## Instructions for the task
Only the lines that hold "will" should be in the answer, each copied from the data below.

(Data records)
┏━━
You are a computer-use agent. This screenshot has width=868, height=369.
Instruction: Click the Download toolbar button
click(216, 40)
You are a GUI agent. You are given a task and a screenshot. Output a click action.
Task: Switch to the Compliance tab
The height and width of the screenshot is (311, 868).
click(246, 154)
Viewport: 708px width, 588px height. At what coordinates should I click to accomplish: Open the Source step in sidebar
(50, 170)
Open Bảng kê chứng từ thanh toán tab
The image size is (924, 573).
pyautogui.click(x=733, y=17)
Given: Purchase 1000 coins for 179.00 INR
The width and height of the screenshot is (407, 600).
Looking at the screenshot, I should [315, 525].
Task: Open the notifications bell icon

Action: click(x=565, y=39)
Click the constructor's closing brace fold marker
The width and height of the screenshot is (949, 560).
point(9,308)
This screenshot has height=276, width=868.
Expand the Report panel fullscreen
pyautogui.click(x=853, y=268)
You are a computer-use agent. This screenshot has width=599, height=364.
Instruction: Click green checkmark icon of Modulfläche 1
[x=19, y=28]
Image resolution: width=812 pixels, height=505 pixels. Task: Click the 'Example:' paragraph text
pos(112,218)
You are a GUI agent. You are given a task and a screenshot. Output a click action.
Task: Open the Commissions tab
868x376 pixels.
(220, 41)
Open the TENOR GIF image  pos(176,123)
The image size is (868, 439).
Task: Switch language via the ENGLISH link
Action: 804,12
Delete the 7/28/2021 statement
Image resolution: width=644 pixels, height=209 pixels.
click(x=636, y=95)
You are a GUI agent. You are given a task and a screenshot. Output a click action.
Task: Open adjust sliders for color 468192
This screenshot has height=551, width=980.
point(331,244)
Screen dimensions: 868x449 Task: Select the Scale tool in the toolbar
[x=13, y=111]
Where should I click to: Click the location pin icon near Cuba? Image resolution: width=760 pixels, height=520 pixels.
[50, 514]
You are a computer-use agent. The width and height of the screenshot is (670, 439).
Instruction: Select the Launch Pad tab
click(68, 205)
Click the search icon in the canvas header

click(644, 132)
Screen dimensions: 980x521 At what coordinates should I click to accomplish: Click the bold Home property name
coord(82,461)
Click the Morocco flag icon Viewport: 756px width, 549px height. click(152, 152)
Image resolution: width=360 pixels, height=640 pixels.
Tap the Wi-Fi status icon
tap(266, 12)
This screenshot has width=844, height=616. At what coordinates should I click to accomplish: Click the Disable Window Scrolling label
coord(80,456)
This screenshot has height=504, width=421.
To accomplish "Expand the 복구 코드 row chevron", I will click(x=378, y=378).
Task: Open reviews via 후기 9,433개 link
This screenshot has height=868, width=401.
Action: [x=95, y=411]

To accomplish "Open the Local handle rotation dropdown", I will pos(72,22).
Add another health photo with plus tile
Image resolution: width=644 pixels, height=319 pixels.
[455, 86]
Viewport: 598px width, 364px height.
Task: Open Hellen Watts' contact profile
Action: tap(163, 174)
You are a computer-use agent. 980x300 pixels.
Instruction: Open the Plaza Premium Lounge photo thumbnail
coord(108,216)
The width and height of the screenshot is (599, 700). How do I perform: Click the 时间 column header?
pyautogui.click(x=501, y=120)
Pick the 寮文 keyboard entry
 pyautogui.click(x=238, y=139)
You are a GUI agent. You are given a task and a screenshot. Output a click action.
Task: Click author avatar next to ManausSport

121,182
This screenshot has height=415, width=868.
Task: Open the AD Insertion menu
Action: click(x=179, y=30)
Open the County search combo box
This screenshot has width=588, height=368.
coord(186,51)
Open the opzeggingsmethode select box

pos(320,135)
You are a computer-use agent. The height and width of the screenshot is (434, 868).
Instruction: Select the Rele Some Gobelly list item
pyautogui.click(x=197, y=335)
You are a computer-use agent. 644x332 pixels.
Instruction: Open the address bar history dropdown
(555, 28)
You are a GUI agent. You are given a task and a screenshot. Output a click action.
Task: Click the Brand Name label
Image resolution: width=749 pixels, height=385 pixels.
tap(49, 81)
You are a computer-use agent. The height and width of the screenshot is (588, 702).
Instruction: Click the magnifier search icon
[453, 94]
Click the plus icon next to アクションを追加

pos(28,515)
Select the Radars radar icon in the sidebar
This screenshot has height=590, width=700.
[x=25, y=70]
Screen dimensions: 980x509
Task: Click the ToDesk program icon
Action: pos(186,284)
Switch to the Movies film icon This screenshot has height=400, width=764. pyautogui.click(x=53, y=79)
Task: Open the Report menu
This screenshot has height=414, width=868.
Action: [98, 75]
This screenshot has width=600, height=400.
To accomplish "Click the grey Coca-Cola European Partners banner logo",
┗━━
## Written solution
To accomplish "Expand the 복구 코드 row chevron", I will click(x=378, y=378).
To accomplish "Open the Local handle rotation dropdown", I will pos(72,22).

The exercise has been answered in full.